Plus versicolore que versatile
On ne pourra plus l’ignorer, ni feindre de l’oublier : le talent d’Herbin éclate ici sous toutes ses facettes. Elles sont changeantes c’est vrai au fil des tendances, mais franches et vives comme les couleurs de l’ara. Ce qui ne fait nullement du peintre le perroquet des gloires d’un art moderne qu’il a co-inventé plus qu’accompagné : post-impressionniste, fauviste, cubiste, abstrait géométrique, à chaque étape, Herbin est au premier rang de ce qu’on appellera la nouvelle peinture dont Mondrian dira qu’elle « s’exprime seulement par les rapports de lignes et de couleurs ».

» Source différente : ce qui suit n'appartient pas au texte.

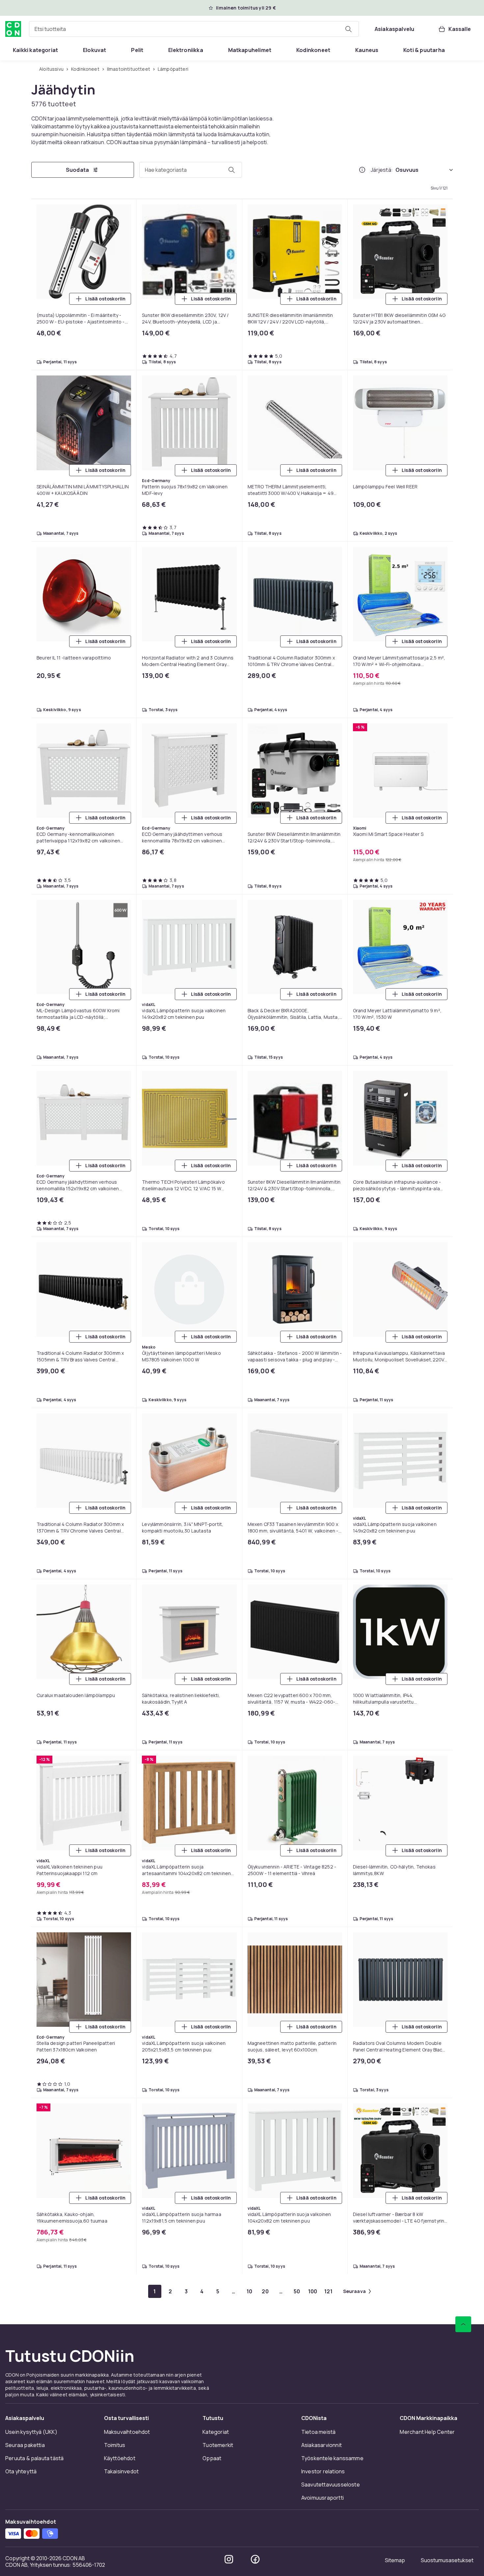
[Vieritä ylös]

Figure de proue du Bateau-Lavoir, il est, dès avant les Années 10 et ensuite, l’égal de Picasso, Braque, Gleizes, Metzinger ou Gris dans l’aventure cubiste, qu’il pilote tout autant qu’eux par sa peinture, sa pensée et ses prises de position. Sa renommée dans ce courant est déjà internationale quand en 1913, un long séjour à Céret, devenu « le Barbizon du cubisme », infléchit sa pratique vers une synthèse qui fusionne forme et fond sans plus de souci de volume, de perspective, d’illusion de relief : seul compte désormais le dialogue de la surface géométrique plane et de la couleur riche. Si ce langage tranche volontairement sur l’usage pauvre que font alors les autres de la couleur, c’est qu’Herbin cherche déjà à faire parler la peinture, c’est-à-dire non seulement à ne donner la parole qu’à elle hors de tout autre propos, mais à la constituer elle-même en langage, précisément. Encore lui reste-t-il à s’accorder lui-même sur ce qu’il entend par là, d’où quelques détours vers une expressivité plus littérale, temporaire changement de pied où certains rigoristes de l’abstrait voudront voir un indigne changement de camp, tandis que ceux qui auront apprécié cette période réaliste craindront de la voir dépréciée par son retour ferme et définitif à l’abstraction.